Data extracts Block Start

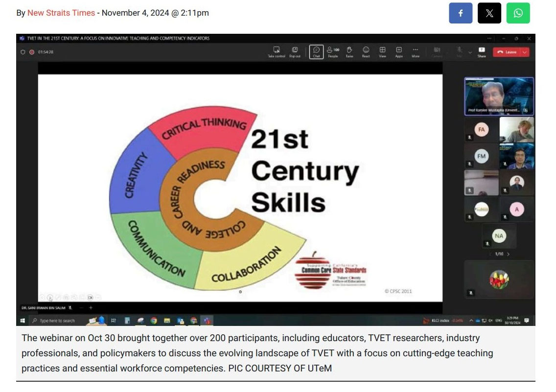Image resolution: width=556 pixels, height=392 pixels.
Task: Share the article on Facebook
Action: click(461, 13)
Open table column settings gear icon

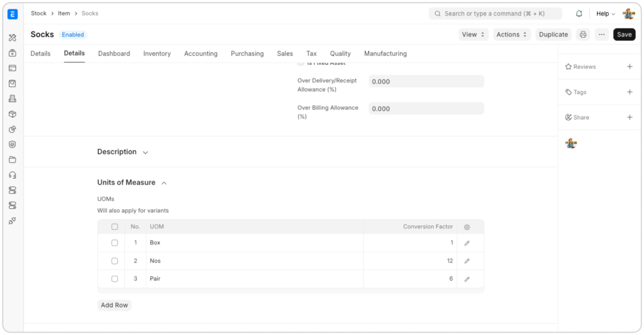(467, 227)
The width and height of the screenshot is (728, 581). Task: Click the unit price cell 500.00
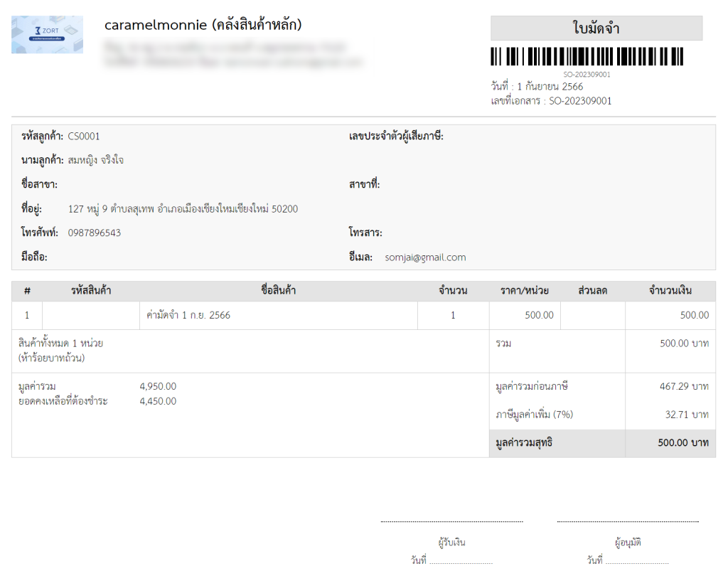coord(539,315)
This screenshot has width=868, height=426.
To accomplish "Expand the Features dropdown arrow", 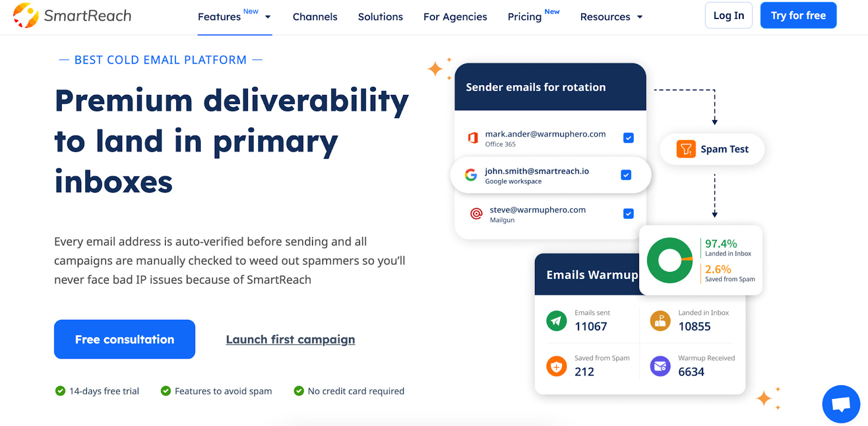I will pos(267,17).
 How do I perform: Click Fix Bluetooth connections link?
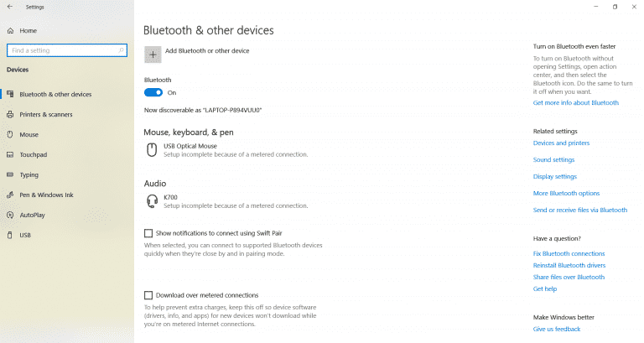[569, 253]
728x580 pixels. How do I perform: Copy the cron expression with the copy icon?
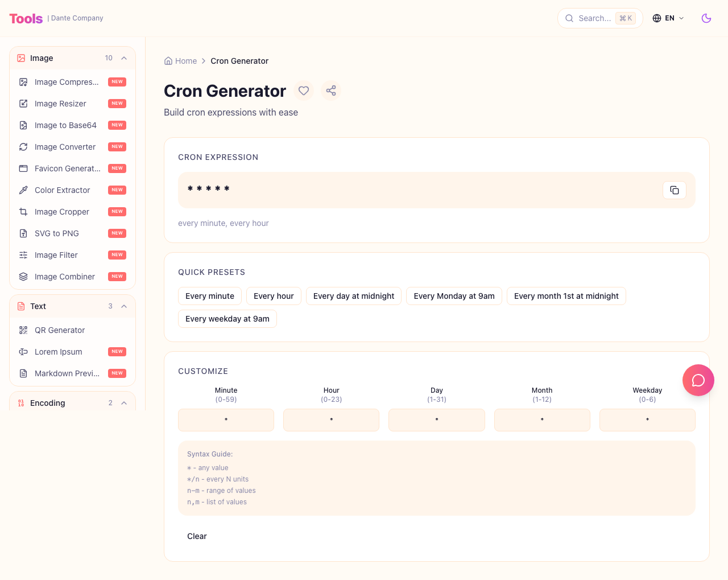[674, 190]
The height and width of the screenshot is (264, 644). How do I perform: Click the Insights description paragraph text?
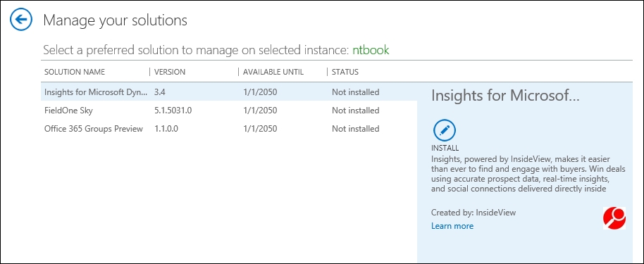(x=528, y=174)
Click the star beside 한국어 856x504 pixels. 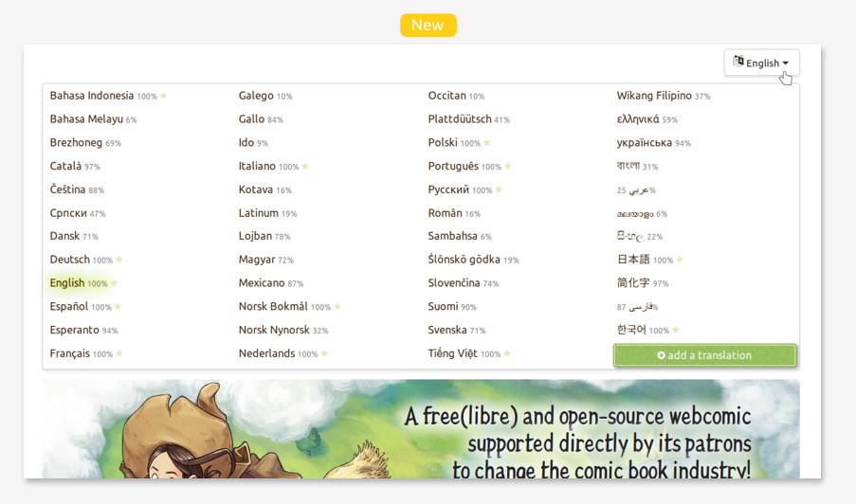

Data extracts Block End

### What you should do
Once the line containing "728x580 pixels. How" has been found, write out exactly that line and each one after it through the end of the data, leaving out every picture.

### Solution below
728x580 pixels. How do I perform: Copy the cron expression with the copy icon?
[674, 190]
The height and width of the screenshot is (264, 644). How do I perform: Click the Insights description paragraph text?
(x=528, y=174)
Click the star beside 한국어 856x504 pixels. 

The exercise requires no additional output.